What pound tippett is best? I have an old medalist I may slap some cold water line on and give it a go.
I usually fish warm water in FL so this will be a change of pace.


----------



## Ferrulewax (Mar 19, 2018)

Jared D said:


> Thank you ferrulwax and fishnpreacher.
> 
> Is 6 wt to much?
> What pound tippett is best? I have an old medalist I may slap some cold water line on and give it a go.
> I usually fish warm water in FL so this will be a change of pace.


6wt would be fine, 5 is the status quo. Tippet from 3x-6x is probably my most used.


----------



## Flats Broke (Feb 7, 2017)

Shadowcast said:


> Well looks like I'll be taking a float trip on that Friday down the Toccoa. So Tammen Park and Curtis Switch Thursday afternoon, float trip on Friday, and private water on Saturday. Cannot wait!!


Jon,
You will catch some real toads on Noontootla Creek on Saturday. They are well fed by the property owners. If you haven't fished at Tammen Park before, be sure to mind the water release warnings at the dam. There are a few big browns that hang around Curtis Switch. The ones that have rolled my flies and the few I have actually caught there were all out in open water and not near the shore on either side. You might want to hike a ways down river on the RR tracks on that side of the river and thus get farther away from the crowds, if CS is full of fishermen, as it often is, when you get there. I lived in BR for nine years, first on Fighting Town Creek and later on McClure Creek.


----------



## Renegade (Aug 30, 2015)

I’m heading there in December to build a rod at Oysters. I’ll be fishing some private waters with my new bamboo stick afterwards. 

good luck and let us know how you did!


----------



## Scott Kor (Feb 3, 2019)

I agree with Fishnpreacher. Simple bugger pattern. Here is one that is popular in Montana called the Thin Mint. I had some left from a trip to the Missouri river. We killed it with these. I used some that I had left over in Tammen Park. They worked great there too! Mine were brass heads not tungsten.


----------



## JoeinAtl (Apr 12, 2019)

Jon I fish a piece of water not far from Elijay that is brook only, was killed out above a waterfall and repropagated with brook. Looks like your plans have changed but happy to share it with you privately. This site won't let me direct message you so reply here and we'll work it out.


----------



## Shadowcast (Feb 26, 2008)

JoeinAtl said:


> Jon I fish a piece of water not far from Elijay that is brook only, was killed out above a waterfall and repropagated with brook. Looks like your plans have changed but happy to share it with you privately. This site won't let me direct message you so reply here and we'll work it out.


Thanks!! Feel free to text me. 863-860-7250


----------



## Boneheaded (Oct 4, 2017)

I did well on Tallulah River back in july with streamers. Tellico river in TN was really nice too.


----------



## paint it black (Nov 3, 2007)

Sweet man, It's about that time I make another trip up myself! 

Someone mention Justin Powell, he's the man!
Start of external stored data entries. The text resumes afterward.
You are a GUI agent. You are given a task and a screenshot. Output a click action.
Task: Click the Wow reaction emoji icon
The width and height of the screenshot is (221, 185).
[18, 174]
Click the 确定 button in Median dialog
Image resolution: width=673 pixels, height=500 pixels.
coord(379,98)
I've had him down here fishing with me for Tarpon in Miami and he's taken me trout fishing up there in North Carolina / Helen GA areas. We got into some bows and brookies at Smith Creek over at Unicoi state park. But those brookies are stocked. I have only ever caught one wild brookie, it was a 9" fish up in the smokies, up near Chimney top a few years ago. The wild brookies look much nicer than the stockers. I've caught one tiger trout but that was on private water, over at Bobby's place The Valley at Suches. Bobby is a stand up guy, with a great property and the nicest fish I have ever caught. His fish are pristine. He and his wife also made us a BBQ lunch when we were there, great folks.


----------



## mcraft173 (Apr 21, 2014)

I just fished there 10/17 - 10/19 (I stayed in the cherry log area, halfway between blue ridge and ellijay) and can share locations through DMs. My main objective on this trip was brook trout, of which I did not catch any. But I did bump into another angler on one of the creeks that confirmed I was in the right place for brook trout. I did manage to catch a few small wild rainbows in various places. (Ive done the private water - huge fish in the past, but lately been more interested in the DIY - wild fish, explore & hike challenge)

Keep in mind, many of the small streams are really low on water this year. So the guided trips and bigger water options are probably better.


----------



## BellyWalker (Sep 7, 2019)

Got a call back from one of the guides I was propositioning for next year and due to a cancellation the trip has been move up to this November. This will be my first trout trip so I am not picky. Will have my brother and Dad with me so it should be interesting. Pops hasn’t picked up a fly rod in 40+ years and my brothers only experience is messing with my 8# in the yard when we flood tide fish. 
I anticipate at least one to get the fly fishing bug. Should be a great time and can’t wait to make some memories!


----------